**Data provided**
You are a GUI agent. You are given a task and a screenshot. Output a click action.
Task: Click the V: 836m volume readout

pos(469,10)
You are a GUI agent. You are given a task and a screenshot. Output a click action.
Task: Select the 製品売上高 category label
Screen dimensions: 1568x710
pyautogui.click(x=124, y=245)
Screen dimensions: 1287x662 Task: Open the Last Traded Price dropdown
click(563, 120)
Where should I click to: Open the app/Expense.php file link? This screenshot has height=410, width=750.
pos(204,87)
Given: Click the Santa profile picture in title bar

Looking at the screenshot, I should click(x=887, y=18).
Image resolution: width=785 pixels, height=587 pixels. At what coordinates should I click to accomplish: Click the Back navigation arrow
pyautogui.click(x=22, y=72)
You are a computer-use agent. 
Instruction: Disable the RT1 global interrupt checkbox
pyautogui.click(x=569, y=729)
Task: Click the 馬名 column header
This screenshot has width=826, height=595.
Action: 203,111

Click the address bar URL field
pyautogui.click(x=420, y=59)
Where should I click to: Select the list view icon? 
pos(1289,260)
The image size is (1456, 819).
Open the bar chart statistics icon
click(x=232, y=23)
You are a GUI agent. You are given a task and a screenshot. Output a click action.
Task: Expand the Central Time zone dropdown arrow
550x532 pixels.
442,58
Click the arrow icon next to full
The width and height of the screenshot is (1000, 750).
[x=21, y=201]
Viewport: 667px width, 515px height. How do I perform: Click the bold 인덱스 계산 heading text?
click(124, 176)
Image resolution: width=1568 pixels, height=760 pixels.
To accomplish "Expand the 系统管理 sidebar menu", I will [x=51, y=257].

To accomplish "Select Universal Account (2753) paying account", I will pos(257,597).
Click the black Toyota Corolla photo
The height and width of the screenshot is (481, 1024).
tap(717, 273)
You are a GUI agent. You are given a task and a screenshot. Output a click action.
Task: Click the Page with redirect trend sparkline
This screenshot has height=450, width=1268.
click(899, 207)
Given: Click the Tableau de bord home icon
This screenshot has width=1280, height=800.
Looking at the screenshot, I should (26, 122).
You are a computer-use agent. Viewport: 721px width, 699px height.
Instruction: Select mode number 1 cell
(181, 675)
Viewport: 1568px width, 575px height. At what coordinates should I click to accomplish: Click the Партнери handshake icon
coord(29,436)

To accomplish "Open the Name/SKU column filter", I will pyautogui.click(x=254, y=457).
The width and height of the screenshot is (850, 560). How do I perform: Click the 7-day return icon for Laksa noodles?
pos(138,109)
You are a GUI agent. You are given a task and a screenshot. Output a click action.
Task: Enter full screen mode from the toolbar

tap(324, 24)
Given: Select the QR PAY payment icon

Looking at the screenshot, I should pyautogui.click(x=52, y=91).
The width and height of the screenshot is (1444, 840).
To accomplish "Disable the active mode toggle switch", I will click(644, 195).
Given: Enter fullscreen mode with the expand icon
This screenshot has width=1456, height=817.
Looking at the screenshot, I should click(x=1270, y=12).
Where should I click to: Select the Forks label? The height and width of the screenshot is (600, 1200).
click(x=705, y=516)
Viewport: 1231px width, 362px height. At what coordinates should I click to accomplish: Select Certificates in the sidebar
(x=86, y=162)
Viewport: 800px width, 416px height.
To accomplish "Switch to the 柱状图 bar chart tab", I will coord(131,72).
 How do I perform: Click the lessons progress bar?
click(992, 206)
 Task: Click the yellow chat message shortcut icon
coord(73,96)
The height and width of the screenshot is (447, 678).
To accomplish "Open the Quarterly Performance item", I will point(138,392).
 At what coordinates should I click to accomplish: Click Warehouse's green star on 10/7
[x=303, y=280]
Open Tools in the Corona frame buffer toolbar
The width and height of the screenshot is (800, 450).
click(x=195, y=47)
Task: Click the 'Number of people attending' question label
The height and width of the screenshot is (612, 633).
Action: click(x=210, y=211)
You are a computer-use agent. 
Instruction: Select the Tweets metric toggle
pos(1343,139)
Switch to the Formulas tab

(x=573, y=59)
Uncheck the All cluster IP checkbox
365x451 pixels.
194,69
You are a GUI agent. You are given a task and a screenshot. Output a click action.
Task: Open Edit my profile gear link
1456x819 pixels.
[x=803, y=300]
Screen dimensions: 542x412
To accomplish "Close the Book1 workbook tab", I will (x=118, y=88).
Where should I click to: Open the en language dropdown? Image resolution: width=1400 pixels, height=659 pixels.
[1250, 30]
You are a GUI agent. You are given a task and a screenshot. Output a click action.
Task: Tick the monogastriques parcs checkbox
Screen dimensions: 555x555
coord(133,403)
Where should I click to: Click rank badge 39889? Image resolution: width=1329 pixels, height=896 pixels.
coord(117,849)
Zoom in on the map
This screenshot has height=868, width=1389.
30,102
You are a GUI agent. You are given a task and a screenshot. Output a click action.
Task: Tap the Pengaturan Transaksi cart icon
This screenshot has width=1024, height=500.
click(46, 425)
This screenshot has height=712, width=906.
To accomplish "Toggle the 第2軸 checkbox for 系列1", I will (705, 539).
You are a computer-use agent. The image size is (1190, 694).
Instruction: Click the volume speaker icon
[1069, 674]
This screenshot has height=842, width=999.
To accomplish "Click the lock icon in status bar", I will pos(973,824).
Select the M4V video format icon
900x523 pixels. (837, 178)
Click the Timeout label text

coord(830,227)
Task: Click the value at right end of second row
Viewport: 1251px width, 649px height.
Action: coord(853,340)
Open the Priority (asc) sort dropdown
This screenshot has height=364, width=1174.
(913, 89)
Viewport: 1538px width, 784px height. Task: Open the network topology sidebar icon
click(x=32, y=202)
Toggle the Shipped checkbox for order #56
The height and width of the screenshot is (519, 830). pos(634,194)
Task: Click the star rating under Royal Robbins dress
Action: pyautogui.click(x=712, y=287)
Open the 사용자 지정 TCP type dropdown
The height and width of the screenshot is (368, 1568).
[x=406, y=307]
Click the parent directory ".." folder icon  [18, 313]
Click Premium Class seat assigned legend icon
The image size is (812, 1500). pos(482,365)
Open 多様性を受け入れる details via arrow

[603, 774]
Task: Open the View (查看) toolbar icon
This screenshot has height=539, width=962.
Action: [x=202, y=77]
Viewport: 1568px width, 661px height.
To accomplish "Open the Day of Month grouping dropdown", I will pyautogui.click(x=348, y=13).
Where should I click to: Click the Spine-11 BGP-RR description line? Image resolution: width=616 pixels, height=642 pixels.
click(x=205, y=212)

**What needs to be done**
Using the material above, extract the line that contains "Open the Priority (asc) sort dropdown" and every line after it, exactly as given; stop at the last line.

**Finished exercise**
Open the Priority (asc) sort dropdown
This screenshot has height=364, width=1174.
(913, 89)
Viewport: 1538px width, 784px height. Task: Open the network topology sidebar icon
click(x=32, y=202)
Toggle the Shipped checkbox for order #56
The height and width of the screenshot is (519, 830). pos(634,194)
Task: Click the star rating under Royal Robbins dress
Action: pyautogui.click(x=712, y=287)
Open the 사용자 지정 TCP type dropdown
The height and width of the screenshot is (368, 1568).
[x=406, y=307]
Click the parent directory ".." folder icon  [18, 313]
Click Premium Class seat assigned legend icon
The image size is (812, 1500). pos(482,365)
Open 多様性を受け入れる details via arrow

[603, 774]
Task: Open the View (查看) toolbar icon
This screenshot has height=539, width=962.
Action: [x=202, y=77]
Viewport: 1568px width, 661px height.
To accomplish "Open the Day of Month grouping dropdown", I will pyautogui.click(x=348, y=13).
Where should I click to: Click the Spine-11 BGP-RR description line? Image resolution: width=616 pixels, height=642 pixels.
click(x=205, y=212)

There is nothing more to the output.